* _SUPPLIED ENTRIES_:
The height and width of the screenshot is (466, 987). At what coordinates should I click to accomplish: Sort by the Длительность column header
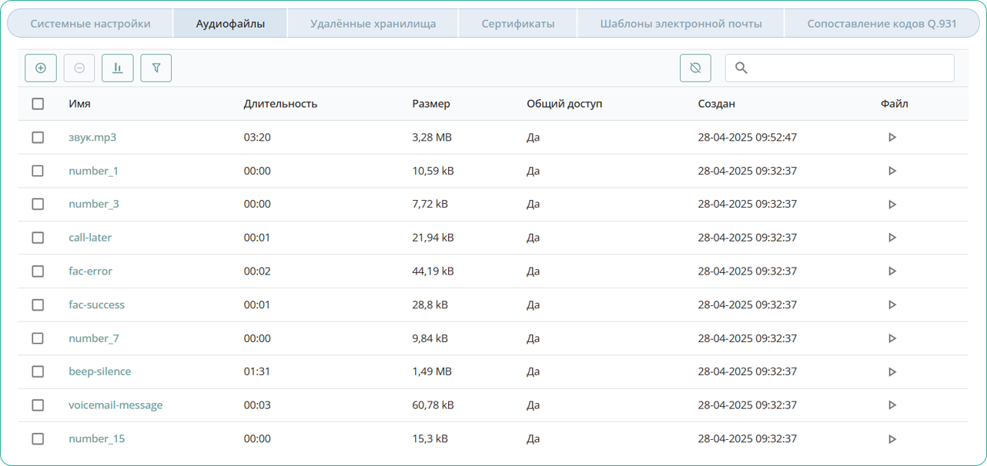tap(280, 104)
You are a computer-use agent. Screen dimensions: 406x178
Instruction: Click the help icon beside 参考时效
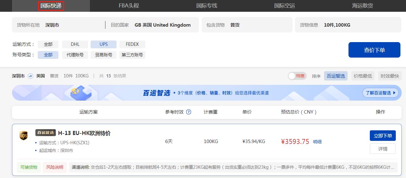pos(188,112)
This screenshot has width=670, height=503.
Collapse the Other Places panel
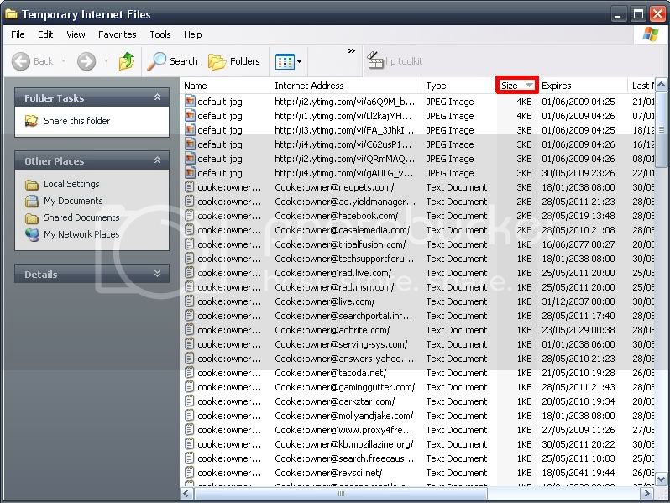tap(157, 161)
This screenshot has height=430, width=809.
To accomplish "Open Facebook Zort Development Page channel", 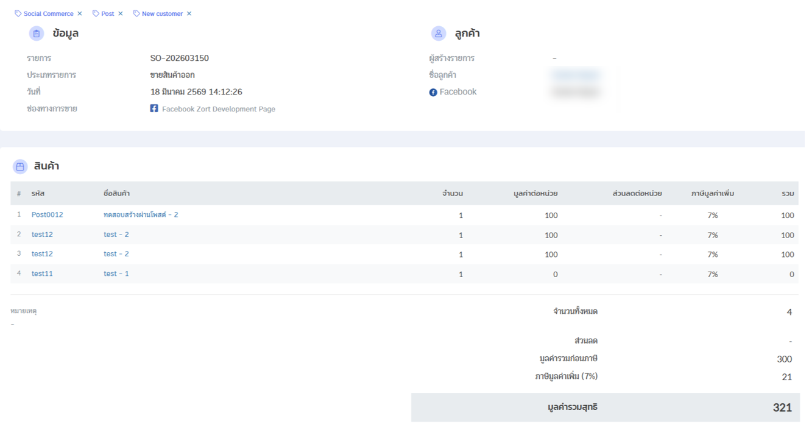I will [x=218, y=109].
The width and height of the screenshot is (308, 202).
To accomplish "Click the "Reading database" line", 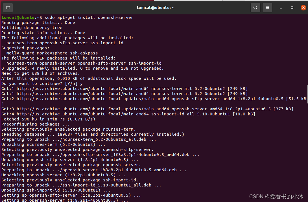I will [93, 134].
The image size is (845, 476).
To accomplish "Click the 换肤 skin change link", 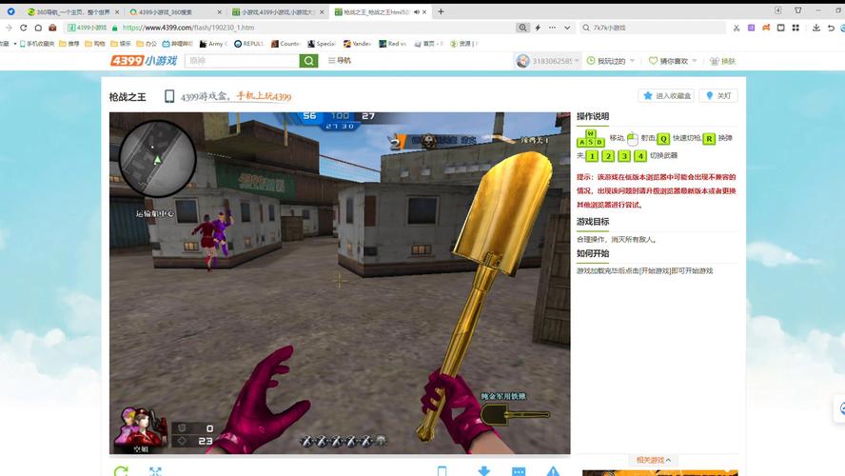I will click(x=723, y=61).
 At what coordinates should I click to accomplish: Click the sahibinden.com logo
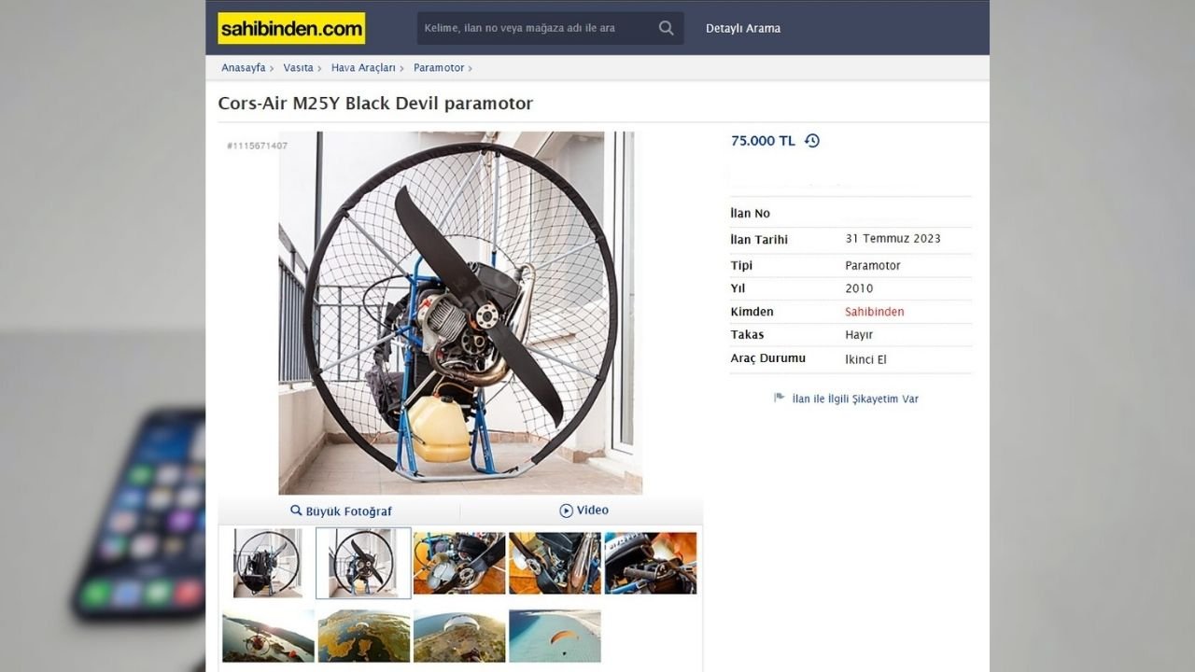[291, 28]
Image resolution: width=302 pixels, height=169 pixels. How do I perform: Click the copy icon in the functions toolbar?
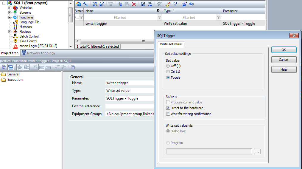[120, 4]
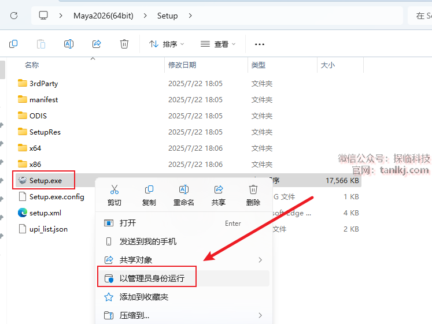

* _YOUR INSTRUCTIONS_: Exactly how many lines in the records contain the string "This"? Give that number alone.

* _SOLUTION BELOW_: 2